HC Deb 05 May 1892 vol 4 cc176-7
DR. FARQUHARSON (Aberdeenshire, W.)

I beg to ask the First Commissioner of Works whether his attention has been called to the following extract from the Report of the Director of the National Gallery for the year 1891:— Meanwhile the collection has been and is being increased by the acquisition, through bequest as well as by purchase, of numerous pictures, for which absolutely no space exists on the walls nor could be provided even at the fatal cost of breaking up the present classification; the adapting of hanging screens as an alternative has had the unfortunate effect of crowding the galleries and impeding the circulation of visitors: it will be impossible to employ this expedient further without causing serious inconvenience"; and whether he can now inform the House what answer Government proposes to give to the memorial of the Trustees, complaining of the increasing inadequacy of space for hanging pictures in the Gallery, and the danger from fire to which the collection is exposed from its close contiguity with St. George's Barracks?


Replying also to a similar question on this subject by Mr.
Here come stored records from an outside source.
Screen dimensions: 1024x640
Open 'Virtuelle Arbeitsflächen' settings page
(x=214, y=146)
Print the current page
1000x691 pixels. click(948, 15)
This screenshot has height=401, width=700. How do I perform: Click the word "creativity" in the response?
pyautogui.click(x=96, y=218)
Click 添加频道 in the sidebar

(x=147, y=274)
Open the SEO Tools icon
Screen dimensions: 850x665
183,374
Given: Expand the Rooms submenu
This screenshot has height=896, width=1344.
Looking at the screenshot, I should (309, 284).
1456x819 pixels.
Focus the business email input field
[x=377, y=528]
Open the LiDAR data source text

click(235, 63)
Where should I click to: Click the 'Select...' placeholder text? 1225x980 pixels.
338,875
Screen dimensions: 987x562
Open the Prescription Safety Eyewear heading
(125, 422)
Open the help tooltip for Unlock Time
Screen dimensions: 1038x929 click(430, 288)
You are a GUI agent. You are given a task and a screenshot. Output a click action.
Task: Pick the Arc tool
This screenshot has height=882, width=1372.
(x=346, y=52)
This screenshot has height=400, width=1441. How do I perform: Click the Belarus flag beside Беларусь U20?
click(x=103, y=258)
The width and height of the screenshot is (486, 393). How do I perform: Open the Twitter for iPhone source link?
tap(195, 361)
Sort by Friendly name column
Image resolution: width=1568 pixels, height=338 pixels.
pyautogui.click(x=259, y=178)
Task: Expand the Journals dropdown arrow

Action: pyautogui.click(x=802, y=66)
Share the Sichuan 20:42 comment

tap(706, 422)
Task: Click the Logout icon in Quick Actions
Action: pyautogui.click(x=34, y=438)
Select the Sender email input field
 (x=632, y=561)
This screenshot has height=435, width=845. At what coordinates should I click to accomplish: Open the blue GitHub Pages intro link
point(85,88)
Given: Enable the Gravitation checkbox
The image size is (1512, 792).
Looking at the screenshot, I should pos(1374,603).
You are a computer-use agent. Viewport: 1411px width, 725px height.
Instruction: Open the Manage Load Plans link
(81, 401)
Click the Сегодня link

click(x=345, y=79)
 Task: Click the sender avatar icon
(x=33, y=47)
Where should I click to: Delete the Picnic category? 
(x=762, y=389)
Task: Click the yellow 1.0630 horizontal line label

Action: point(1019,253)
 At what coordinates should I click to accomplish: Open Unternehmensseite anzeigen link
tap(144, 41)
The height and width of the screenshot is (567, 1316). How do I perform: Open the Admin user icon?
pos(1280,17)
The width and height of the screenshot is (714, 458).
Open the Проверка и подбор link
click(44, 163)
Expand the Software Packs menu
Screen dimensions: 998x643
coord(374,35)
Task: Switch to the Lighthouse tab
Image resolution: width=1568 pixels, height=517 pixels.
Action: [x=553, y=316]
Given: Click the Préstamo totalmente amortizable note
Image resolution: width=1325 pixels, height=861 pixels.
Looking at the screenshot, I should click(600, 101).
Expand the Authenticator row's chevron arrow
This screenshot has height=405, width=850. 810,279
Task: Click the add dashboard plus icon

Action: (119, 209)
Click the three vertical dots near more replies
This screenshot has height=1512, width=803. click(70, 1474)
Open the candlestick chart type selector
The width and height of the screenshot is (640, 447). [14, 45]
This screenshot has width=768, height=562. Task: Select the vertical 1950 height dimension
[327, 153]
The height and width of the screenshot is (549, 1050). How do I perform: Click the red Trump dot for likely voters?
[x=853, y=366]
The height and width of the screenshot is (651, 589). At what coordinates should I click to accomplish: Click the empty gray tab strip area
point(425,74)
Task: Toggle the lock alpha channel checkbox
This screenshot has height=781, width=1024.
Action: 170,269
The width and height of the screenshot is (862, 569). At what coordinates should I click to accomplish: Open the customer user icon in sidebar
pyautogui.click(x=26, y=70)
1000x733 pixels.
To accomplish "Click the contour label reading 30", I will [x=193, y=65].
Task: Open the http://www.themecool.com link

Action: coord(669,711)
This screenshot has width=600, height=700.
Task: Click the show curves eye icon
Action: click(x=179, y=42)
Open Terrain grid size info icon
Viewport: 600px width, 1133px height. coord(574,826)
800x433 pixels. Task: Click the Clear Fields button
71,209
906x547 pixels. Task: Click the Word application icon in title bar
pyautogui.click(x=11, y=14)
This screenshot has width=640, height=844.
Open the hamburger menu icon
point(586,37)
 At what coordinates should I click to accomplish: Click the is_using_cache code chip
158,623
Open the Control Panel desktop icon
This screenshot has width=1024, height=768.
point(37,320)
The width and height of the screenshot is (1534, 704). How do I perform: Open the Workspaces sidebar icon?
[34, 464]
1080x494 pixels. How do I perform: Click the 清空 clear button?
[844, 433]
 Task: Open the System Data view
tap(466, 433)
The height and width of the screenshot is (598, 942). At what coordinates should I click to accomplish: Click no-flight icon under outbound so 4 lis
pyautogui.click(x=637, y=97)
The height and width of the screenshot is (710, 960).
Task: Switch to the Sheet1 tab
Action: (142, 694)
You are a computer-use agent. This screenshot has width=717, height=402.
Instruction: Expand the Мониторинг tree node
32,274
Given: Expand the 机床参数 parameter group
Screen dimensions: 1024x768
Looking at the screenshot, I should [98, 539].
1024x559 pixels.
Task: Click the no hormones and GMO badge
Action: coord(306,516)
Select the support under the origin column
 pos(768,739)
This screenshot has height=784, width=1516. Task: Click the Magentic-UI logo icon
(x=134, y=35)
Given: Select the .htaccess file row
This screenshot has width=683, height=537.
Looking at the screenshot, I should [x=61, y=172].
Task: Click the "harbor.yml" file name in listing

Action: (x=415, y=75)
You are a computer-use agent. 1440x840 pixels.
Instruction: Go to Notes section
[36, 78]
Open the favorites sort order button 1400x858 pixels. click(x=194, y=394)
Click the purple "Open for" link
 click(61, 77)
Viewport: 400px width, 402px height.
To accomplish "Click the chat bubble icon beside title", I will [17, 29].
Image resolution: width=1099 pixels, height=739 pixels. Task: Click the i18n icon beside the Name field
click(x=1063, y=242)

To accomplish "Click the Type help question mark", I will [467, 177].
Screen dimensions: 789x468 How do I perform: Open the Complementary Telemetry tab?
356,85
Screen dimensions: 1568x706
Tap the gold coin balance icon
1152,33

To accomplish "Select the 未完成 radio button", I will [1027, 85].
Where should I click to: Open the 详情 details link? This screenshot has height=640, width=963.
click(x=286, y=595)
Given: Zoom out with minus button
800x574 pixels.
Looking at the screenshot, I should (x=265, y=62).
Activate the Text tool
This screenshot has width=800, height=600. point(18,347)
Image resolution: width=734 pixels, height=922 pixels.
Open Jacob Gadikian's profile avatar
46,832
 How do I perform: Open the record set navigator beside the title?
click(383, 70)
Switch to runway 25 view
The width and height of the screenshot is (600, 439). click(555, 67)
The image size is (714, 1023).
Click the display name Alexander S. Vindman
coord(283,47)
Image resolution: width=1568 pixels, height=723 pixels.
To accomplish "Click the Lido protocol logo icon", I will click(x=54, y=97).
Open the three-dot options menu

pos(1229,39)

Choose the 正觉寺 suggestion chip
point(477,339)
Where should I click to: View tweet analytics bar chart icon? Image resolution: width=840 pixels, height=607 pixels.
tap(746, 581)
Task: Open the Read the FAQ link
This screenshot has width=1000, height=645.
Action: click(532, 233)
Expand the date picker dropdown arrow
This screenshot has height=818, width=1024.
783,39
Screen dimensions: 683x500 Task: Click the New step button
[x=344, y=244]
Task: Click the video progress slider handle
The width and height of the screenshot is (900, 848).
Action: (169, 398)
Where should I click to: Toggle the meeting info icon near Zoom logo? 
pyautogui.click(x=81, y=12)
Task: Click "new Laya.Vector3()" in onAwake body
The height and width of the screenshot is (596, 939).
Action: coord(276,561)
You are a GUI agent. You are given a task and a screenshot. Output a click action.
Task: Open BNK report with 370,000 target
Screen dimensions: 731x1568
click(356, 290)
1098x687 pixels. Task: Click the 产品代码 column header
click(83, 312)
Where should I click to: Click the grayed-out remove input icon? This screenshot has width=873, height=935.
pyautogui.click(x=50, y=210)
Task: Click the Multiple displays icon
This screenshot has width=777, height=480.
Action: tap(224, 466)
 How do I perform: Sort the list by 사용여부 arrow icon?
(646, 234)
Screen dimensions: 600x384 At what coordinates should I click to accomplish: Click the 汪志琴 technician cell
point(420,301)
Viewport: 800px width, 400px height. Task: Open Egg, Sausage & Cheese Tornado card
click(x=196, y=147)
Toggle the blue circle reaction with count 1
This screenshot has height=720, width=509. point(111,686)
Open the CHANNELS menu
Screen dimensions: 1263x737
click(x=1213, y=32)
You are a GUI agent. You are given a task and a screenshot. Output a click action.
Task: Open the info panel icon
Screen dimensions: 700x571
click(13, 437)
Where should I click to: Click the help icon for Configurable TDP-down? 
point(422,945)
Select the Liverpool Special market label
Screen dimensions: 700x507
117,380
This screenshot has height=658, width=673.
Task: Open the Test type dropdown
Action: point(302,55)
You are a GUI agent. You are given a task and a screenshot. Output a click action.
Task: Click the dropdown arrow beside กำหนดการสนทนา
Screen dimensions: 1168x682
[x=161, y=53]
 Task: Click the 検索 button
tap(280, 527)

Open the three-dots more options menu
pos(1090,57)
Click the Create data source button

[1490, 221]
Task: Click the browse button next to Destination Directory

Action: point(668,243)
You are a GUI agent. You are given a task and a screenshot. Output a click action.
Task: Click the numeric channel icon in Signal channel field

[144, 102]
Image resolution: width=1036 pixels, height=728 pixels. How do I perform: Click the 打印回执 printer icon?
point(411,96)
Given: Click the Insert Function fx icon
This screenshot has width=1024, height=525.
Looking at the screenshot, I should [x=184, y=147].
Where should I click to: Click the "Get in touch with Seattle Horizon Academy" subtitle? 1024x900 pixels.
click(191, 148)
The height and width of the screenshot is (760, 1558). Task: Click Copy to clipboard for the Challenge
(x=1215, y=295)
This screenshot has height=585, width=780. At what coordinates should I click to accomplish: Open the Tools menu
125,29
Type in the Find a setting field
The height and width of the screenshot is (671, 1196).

Kenrick, said: The memorial of the Trustees of the National Gallery has received, and will continue to receive, the careful attention of Her Majesty's Government; and while we cannot agree that the want of space is at this moment as absolutely urgent as the Trustees insist that it is, we fully admit that the time will soon come when some addition must be made to the existing buildings. That subject will have to be considered—and I may say is now being considered—in connection with the future arrangements as to St. George's Barracks. Under these circumstances, I cannot add much to the answer I gave the hon. Member last year, except to say that the additional precautions against fire which I then promised have since been carried out.


Does the right hon. Gentleman really believe that anything short of the total demolition of these barracks will remove the risk of fire from the National Gallery? I should also like to know whether the Gallery is only separated by a not particularly thick wall from that portion of the barracks which contains the canteen, the sergeants' mess, and the married couples' quarters?


I did not know that the married couples' quarters are particularly inflammable; but, as I have already informed the hon. Member, we have taken every possible precaution to protect the adjacent part of the National Gallery. I may also say that the future of the barracks is under consideration at the War Office.